Thanks all some great idea's i will use next time.  This time I went with orange marmilade, orange jucie, garlic and onion powder and some cayanne.  into a thick sauce for the end.  Plus soaked into oj for 2 hrs then a dry rub.  Basting every hr with straight OJ. Q-view to come


----------



## DanMcG (Aug 15, 2009)

So where's the Q-0view :)
I've used orange zest in sausage with excellent results, I also read about useing Jello for flavor but haven't tried it yet. Let us know how your ribs comes out Dennis.


----------



## tasunkawitko (Aug 15, 2009)

d - that sounds pretty darn good! let us know how it is....


----------



## desertlites (Aug 15, 2009)

great ideas guy's and how bout orange wood as the smoke?bro lives across from an orange grove-yummmm.


----------



## eman (Aug 15, 2009)

3 cups orange juice 
3 tblsp orange marmalade 
1 tablespoon cherry juice 
1 tsp powdered ginger
1/4 cup honey 
1/4 cup molasses
1 tblsp crushed red pepper flakes( i use 2 but i like it spicy)
Heat to low boil and reduce till thickened.

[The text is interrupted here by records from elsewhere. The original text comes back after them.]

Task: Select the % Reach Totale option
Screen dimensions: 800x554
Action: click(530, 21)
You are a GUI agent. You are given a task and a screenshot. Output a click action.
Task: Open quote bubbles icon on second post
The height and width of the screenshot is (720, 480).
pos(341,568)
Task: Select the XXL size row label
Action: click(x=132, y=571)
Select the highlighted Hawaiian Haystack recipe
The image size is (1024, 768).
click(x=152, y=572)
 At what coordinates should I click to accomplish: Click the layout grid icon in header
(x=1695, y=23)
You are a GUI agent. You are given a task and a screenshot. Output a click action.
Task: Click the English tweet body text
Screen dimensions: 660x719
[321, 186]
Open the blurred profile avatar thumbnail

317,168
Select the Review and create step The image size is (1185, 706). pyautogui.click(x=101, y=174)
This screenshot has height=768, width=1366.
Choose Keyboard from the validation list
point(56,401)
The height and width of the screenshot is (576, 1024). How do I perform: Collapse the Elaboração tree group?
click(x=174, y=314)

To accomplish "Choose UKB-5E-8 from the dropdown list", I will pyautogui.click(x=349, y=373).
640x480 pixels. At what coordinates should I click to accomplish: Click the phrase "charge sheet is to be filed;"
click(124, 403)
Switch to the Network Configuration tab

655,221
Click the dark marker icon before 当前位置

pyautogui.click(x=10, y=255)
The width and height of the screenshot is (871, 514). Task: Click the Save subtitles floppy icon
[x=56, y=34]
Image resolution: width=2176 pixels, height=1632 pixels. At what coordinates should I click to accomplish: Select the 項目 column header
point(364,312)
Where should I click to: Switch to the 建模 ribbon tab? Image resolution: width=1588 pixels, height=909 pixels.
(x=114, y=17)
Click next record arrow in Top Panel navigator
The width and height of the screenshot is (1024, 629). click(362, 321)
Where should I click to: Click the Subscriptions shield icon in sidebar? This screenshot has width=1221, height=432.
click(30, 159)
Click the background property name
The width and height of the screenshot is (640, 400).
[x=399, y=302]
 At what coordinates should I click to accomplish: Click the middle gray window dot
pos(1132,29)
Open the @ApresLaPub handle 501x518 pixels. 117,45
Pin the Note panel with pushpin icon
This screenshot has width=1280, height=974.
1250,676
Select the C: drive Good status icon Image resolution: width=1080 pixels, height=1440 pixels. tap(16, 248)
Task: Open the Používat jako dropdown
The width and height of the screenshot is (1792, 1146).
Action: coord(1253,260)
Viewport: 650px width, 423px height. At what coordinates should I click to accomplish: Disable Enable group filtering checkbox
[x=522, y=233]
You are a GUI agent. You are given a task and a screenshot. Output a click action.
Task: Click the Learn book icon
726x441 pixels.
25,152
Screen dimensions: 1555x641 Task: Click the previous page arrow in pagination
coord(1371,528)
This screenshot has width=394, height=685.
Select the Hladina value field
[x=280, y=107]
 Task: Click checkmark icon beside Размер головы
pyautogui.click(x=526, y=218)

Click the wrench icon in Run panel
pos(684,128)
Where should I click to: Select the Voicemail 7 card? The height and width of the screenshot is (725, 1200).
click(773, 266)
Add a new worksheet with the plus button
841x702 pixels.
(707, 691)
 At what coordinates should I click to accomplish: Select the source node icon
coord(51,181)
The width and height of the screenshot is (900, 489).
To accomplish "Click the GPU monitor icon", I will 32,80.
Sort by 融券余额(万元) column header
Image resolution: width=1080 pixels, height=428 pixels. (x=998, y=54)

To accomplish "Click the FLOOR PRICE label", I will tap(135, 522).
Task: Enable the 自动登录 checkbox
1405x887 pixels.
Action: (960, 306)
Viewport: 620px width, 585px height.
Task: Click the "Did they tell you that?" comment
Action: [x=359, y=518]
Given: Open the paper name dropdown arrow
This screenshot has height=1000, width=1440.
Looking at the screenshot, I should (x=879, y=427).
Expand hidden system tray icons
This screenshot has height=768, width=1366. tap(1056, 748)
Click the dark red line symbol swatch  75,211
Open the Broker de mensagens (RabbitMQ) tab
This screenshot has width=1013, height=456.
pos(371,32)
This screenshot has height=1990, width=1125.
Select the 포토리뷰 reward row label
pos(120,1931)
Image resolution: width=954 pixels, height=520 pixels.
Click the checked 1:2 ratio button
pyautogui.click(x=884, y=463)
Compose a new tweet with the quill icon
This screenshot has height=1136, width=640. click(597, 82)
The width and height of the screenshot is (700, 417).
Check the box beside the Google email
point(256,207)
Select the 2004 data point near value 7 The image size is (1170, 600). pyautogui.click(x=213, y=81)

Great sauce on chicken or pork!


----------



## smokingd (Aug 16, 2009)

Thanks again for all the ideas folks (Ijust love this place). The ribs turned out perfect pulled off the bone with just a little tug.




I stlathered them up with a generous amount of OJ then on with the rub.

3 tbsp garlic powder
3tbsp onion powder
2 tbsp powdered orange zest
a healthy dash of cayanne

The choice of wood was hickory. I kept then at around 235-240. I did use the 3-2-1 method. I also basted every hr with straight OJ. 

Here they are out of the foil (sorry I missed a bunch of photo ops)
I made a mixture of OJ and Orange marmilade
garlic and onion powder, srinkle of ginger, and of course more cayanne.

Gotta love it you can see the orange peel from the marm



Sorry about the last pic batteries died had to use my phone LOL.


In the end I must say these turned out to be the best ribs I have ever done. To prove this Mrs. smokingd went back for seconds and in all the years together she has never ever had seconds.


----------



## tasunkawitko (Aug 16, 2009)

that's beautiful - points for trying something new!


----------



## rivet (Aug 16, 2009)

Nice looking ribs and I can say that I am now definitely a believer in the citrus juice for meat!


----------